PINEAPPLE CHEESECAKE SQUARES 
Pat in the pan crust
2 pkg. (8 oz. each) cream cheese, softened
1/2 c. sugar
2 eggs
2/3 c. Dole Unsweetened Pineapple Juice
1/4 c. Gold Medal all purpose flour
1/4 c. sugar
1 can (20 oz.) Dole Crushed Pineapple, well drained (reserve 1 cup juice)
1/2 c. whipping cream

Heat oven to 350 degrees. Bake crust. Beat cream cheese in medium bowl until smooth and fluffy; beat in 1/2 cup sugar and the eggs. Stir in 2/3 cup pineapple juice. Pour cream cheese mixture over hot crust. Bake just until center is set, about 20 minutes. Cool completely.

Mix flour and 1/4 cup sugar in 2-quart saucepan. Stir in 1 cup reserved juice. Heat to boiling over medium heat, stirring constantly. Boil and stir 1 minute. remove from heat; fold in pineapple. Cool completely. Beat whipping cream in chilled bowl until stiff. Fold into pineapple mixture.

**DATA EXTRACT**.
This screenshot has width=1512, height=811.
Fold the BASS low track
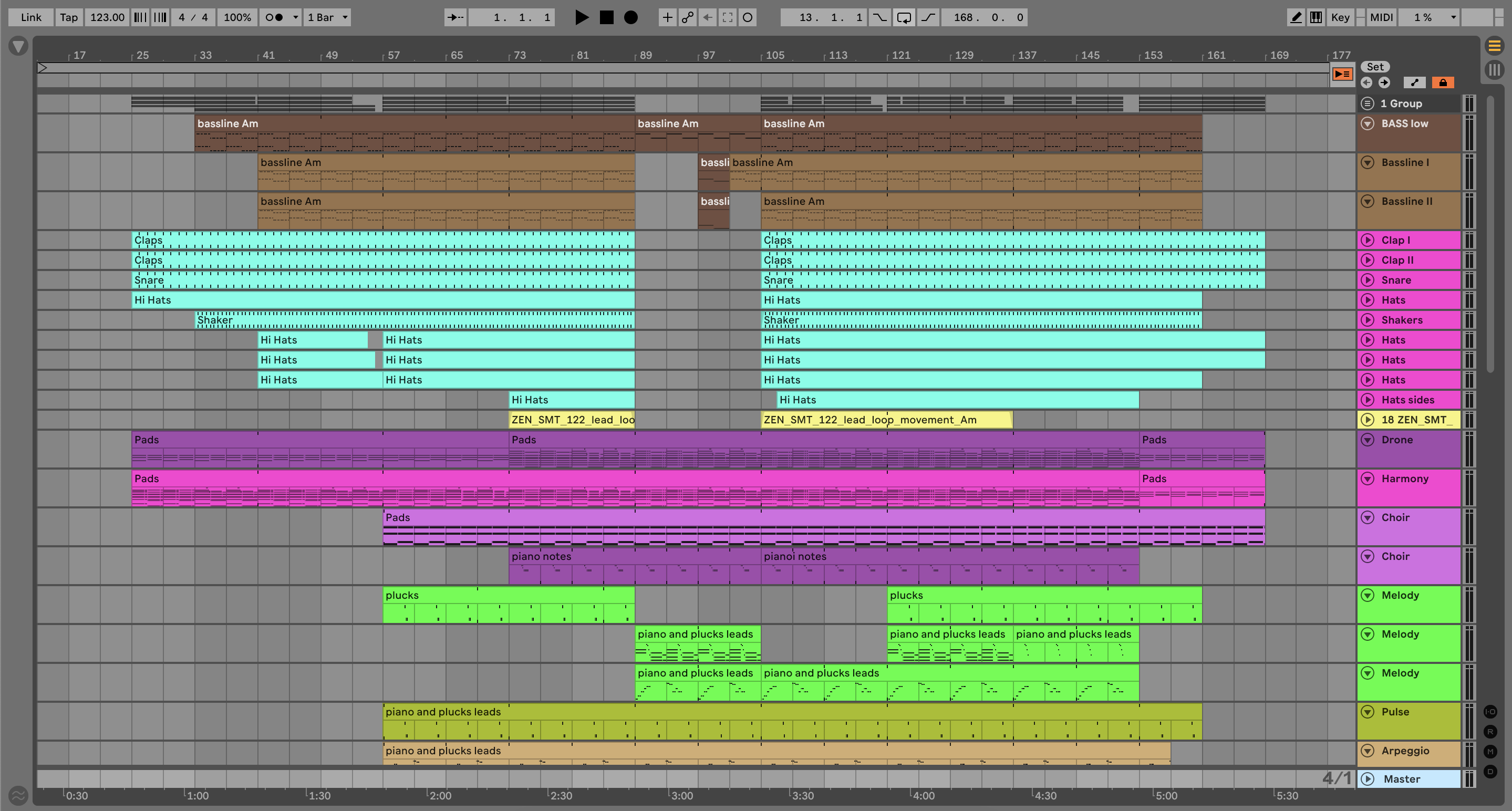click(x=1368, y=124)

**STATED TASK**.
Using the pineapple cheesecake squares recipe, answer these:
(a) How many eggs go into the cream cheese mixture?
(b) What oven temperature is given?
(c) Once the flour, sugar and reserved juice reach a boil, how long are they boiled and stirred?
Rely only on the pineapple cheesecake squares recipe, not on the data.

**COMPLETE OUTPUT**.
(a) 2 eggs
(b) 350 degrees
(c) 1 minute